12. Other shippers stated
that, while there may be some service problems during the initial process
of merging or coordinating different services and organizations, financially
stronger and, therefore, more stable carriers with improved services are
the long-run result.
13. The transatlantic is
distinct from other US liner trades regarding guidelines. As previously
mentioned, the EC prohibits carrier agreements that include European Union
nations from setting voluntary service contract guidelines. Moreover, the
EC significantly restricts any discussion or collection of information on
service contracts negotiated outside of an agreement secretariat. Such
agreements, however, are permitted to establish a service contract rate matrix
that must be made publicly available. By the terms of their agreement, conference
members may refer to and adopt such rates in their individual contract
negotiations, if they so choose. Nonetheless, the transatlantic was included
in the audit because of its commercial significance.
14. To improve the process
of identifying controlled carriers operating in the US trades, the Commission's
rules implementing OSRA provided that an ocean common carrier that is owned
or controlled by a government, in any manner, must furnish the Commission
with immediate written notification as to its status as a controlled
carrier.
15. There are currently
13 carriers on the Commission's list of controlled carriers. Two of the most
recent additions include CSCL and China National Foreign Trade (Group)
Corporation ("SINOTRANS").
16. COSCO's volume in the
trade between the US and the rest of the world increased from 4.9 percent
(847,688 TEUs) in 1999 to 5 percent (962,995 TEUs) in 2000. During the same
period, while the volume of cargo carried by COSCO in the bilateral trade
between the US and the PRC increased, its market share decreased from 13.9
to 12.1 percent. Source: Journal of Commerce ("JOC") PIERS.
17. Source: JOC PIERS.
18. Petition of China
Ocean Shipping (Group) Company for a Partial Exemption from the Controlled
Carrier Act, Petition No. P3-99, March 31, 1999.
19. In October 2000, SINOTRANS
filed a petition (Petition of China National Foreign Trade Transportation
(Group) Corp. (SINOTRANS) for Exemption from Section 9(c) of the Shipping
Act of 1984, Petition No. P2-00) with the Commission requesting the
same relief granted to COSCO in an earlier proceeding.

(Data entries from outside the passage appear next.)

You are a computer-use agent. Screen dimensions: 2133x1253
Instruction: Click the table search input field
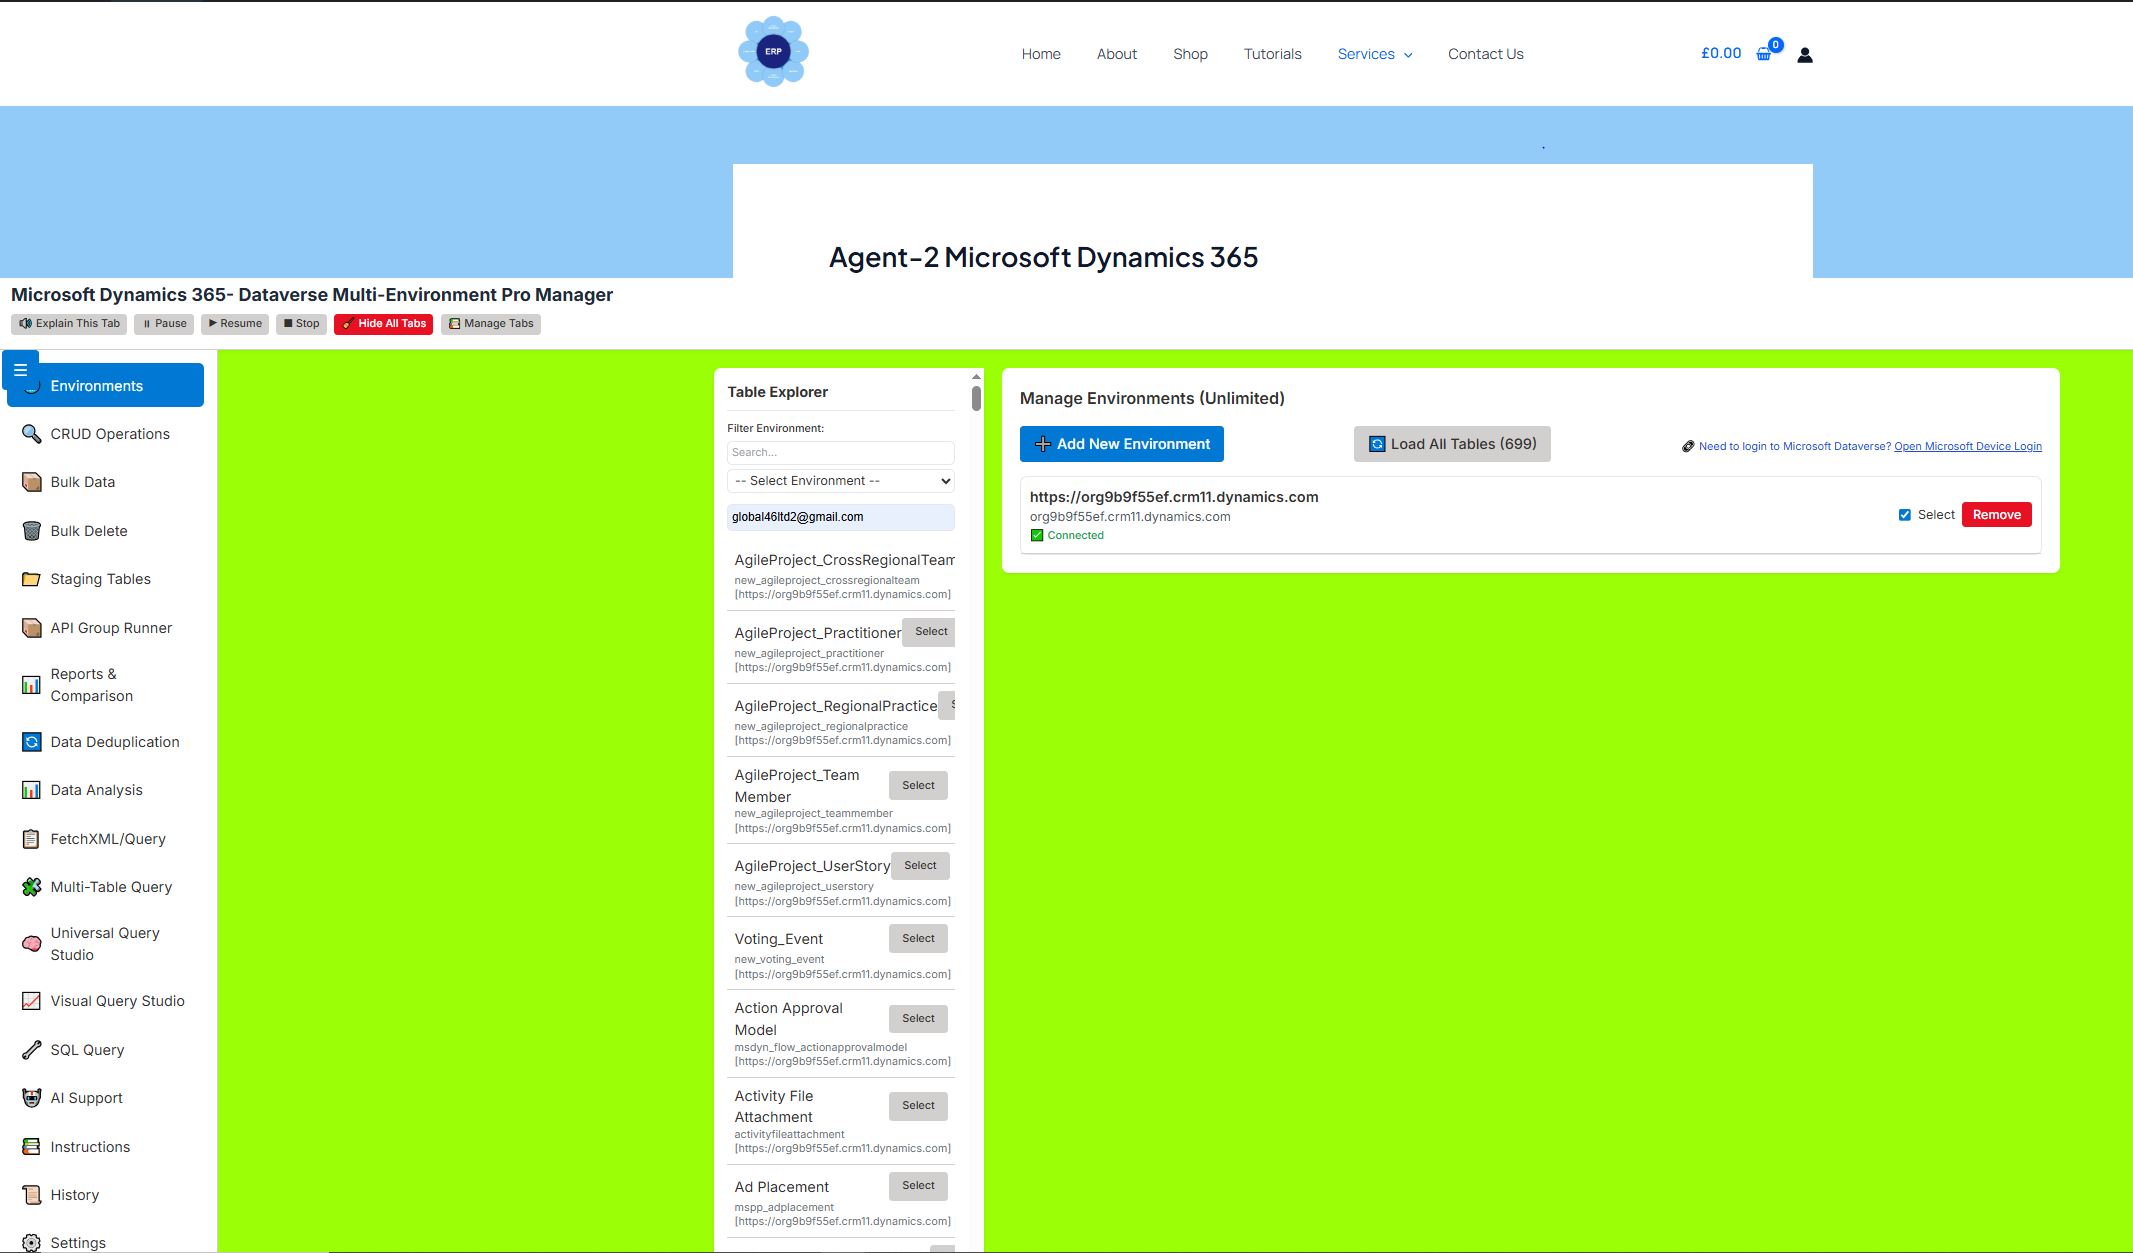[840, 452]
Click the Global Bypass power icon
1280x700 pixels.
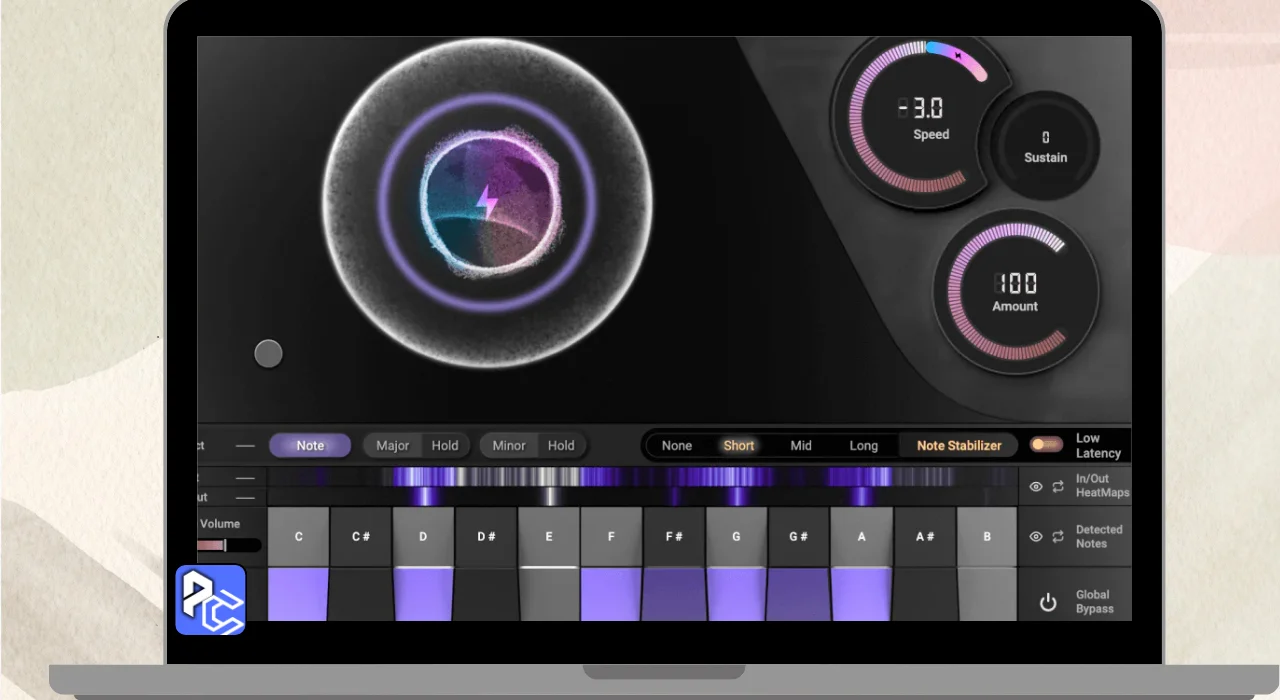click(x=1047, y=602)
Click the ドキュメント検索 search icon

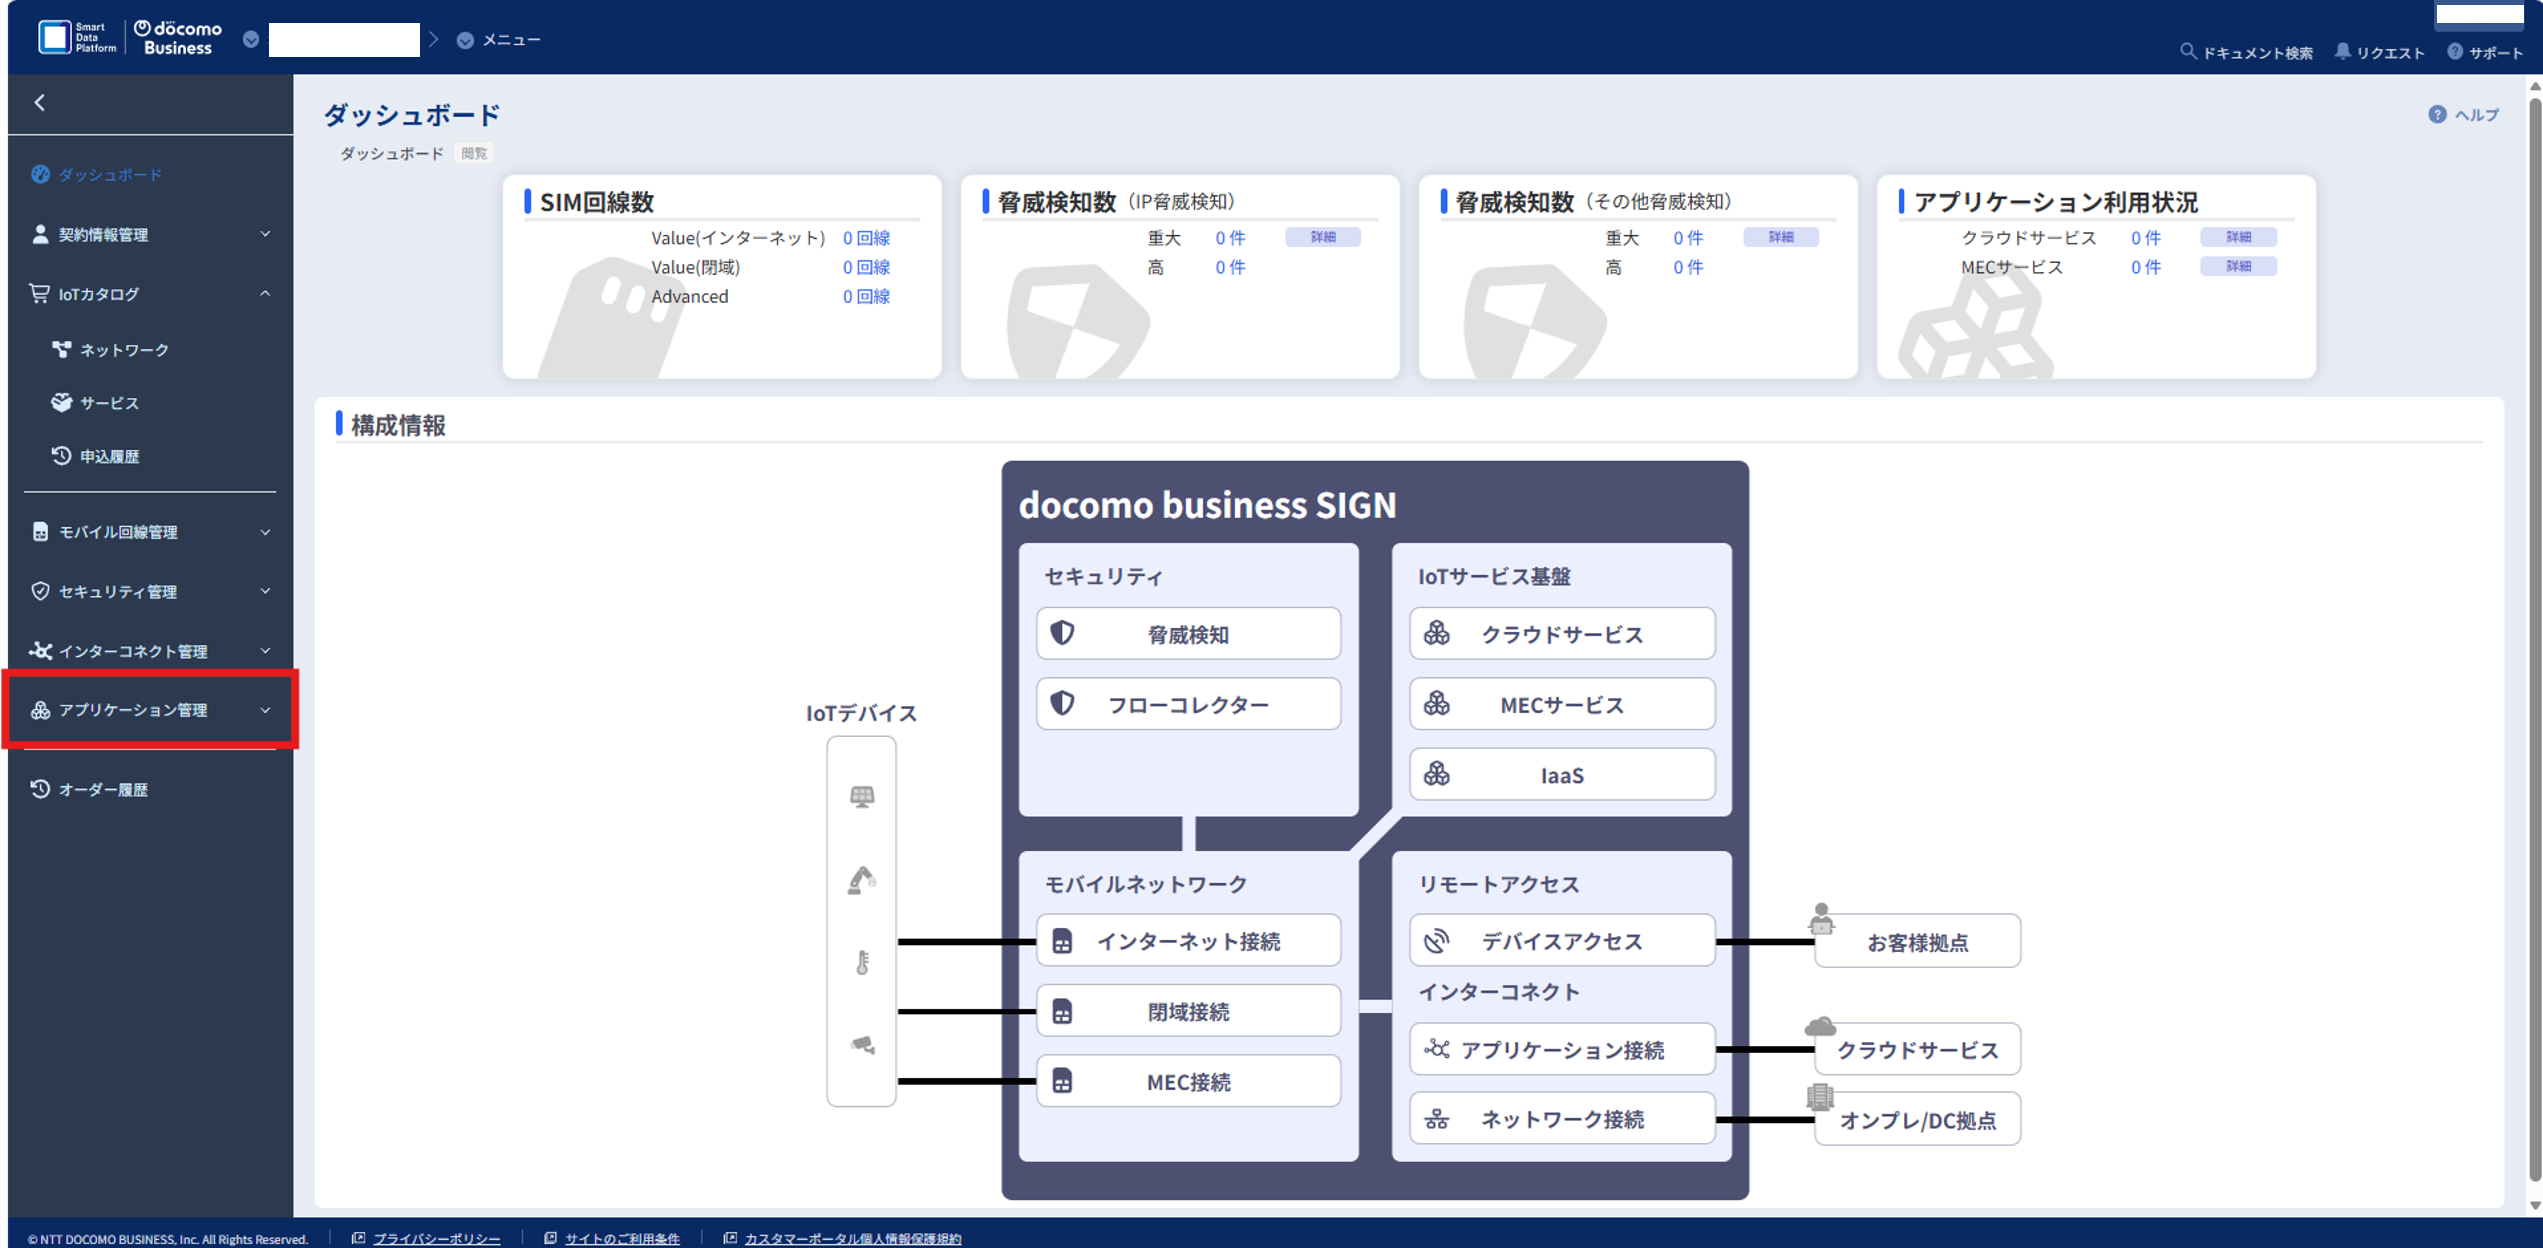(2187, 51)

This was an exemption
from the requirements of section 9(c) to allow it to lower tariff rates to
exceed or meet competitors' rates, but not to undercut them. Both P3-99 and
P2-00 are pending before the Commission.
20. According to the NY/NJ
Forwarder Group, several discussion agreements in South America established
NVOCC benchmark rates in voluntary guidelines that were adhered to for most
of the shipping season. It reported that NVOCCs in the transpacific trades
were subject to TSA-agreed to voluntary price and service conditions and
that TSA indirectly implemented surcharges applicable to the whole shipping
community active in the transpacific inbound trades. With regard to the
transatlantic, it stated that an equipment repositioning surcharge that was
imposed by TACA and non-conference lines on or about the same day in October
1999, has been rolled into the base ocean freight rates offered to shippers.